Published 24 June 2024, The Daily Tribune

One of the key principles enshrined in our Philippine Constitution is laid down in Section 2, Article XI, which mandates that “public office is a public trust.” Simply put, all government officials and employees are required to be, at all times, accountable to the people, serve them with utmost responsibility, integrity, loyalty and efficiency, act with patriotism and justice, and lead modest lives. It is in furtherance of this principle that the right of the state to recover properties unlawfully acquired is deemed to be imprescriptible and shall not be subject to the defense of laches or estoppel.

Meanwhile, both the Civil Code and jurisprudence provide that in loan contracts secured by a mortgage, the creditor-mortgagee has a single cause of action against the debtor-mortgagor — to recover the debt, either through the filing of a personal action for collection of a sum of money, or to institute foreclosure proceedings. Such action must be taken within 10 years from the time the principal loan matures, otherwise, the action will be barred by prescription. In the case of subrogation, the subrogee merely steps into the shoes of the original creditor and is also susceptible to the defenses available to the debtor, including the defense of prescription.

Considering the foregoing, what happens if a property (i.e. shares of stock) used as a security in a mortgage contract is later adjudged to be part of the ill-gotten wealth of a public official? Can the State, who becomes the subrogee, unilaterally sell the property to satisfy the loan? And in the negative, is the State duty-bound to institute the necessary action (either foreclosure or collection) within 10 years as provided under the Civil Code?

In a recent case decided by the Supreme Court (G.R. No. 247439, 23 August 2023), it was clarified that in case a mortgaged property is later adjudged to be part of the ill-gotten wealth of a public official, such judgment will not automatically cause the transfer of ownership of the mortgaged property to the State. Instead, the State will only be subrogated to the rights of the original creditor in the loan contract as well as of the mortgagee in the mortgage contract and thus, susceptible to defenses that the debtor may have against the original owner, including payment of loan obligations.

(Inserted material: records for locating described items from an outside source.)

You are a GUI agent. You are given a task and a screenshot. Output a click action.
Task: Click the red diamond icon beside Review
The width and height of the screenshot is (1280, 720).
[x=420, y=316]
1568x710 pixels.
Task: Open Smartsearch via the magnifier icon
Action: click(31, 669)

However, while the defense of prescription, estoppel, and laches may be obtained against an ordinary creditor, such will not be applicable in case the State becomes the subrogee in order to recover ill-gotten wealth, as the Constitution itself provides that such a right does not prescribe nor do laches and estoppel bar the right of the State to institute an action to recover the same. This interpretation, to the mind of the Supreme Court, is more in accordance with the well-settled principle of constitutional supremacy, as well as the rule in statutory construction that a special law (the Anti-Plunder Law) prevails over a general law (Civil Code).

Furthermore, the imprescriptibility provided under the law and Constitution extends to the recovery of ill-gotten wealth from the transferees of the erring public officers. Here, considering that the Court has already pronounced with finality that the amount loaned by ABC is part of the ill-gotten wealth of a former president, ABC is then a transferee within the contemplation of the law.

Lastly, the defense of ABC as a transferee-in-good-faith will also not hold water in view of the principle that no distinction should be made in the application of the law where none has been indicated. Verily, the recovery of ill-gotten wealth belonging to the people or to the nation is superior to any supposed rights of a transferee, even if he or she claims to have acted in good faith.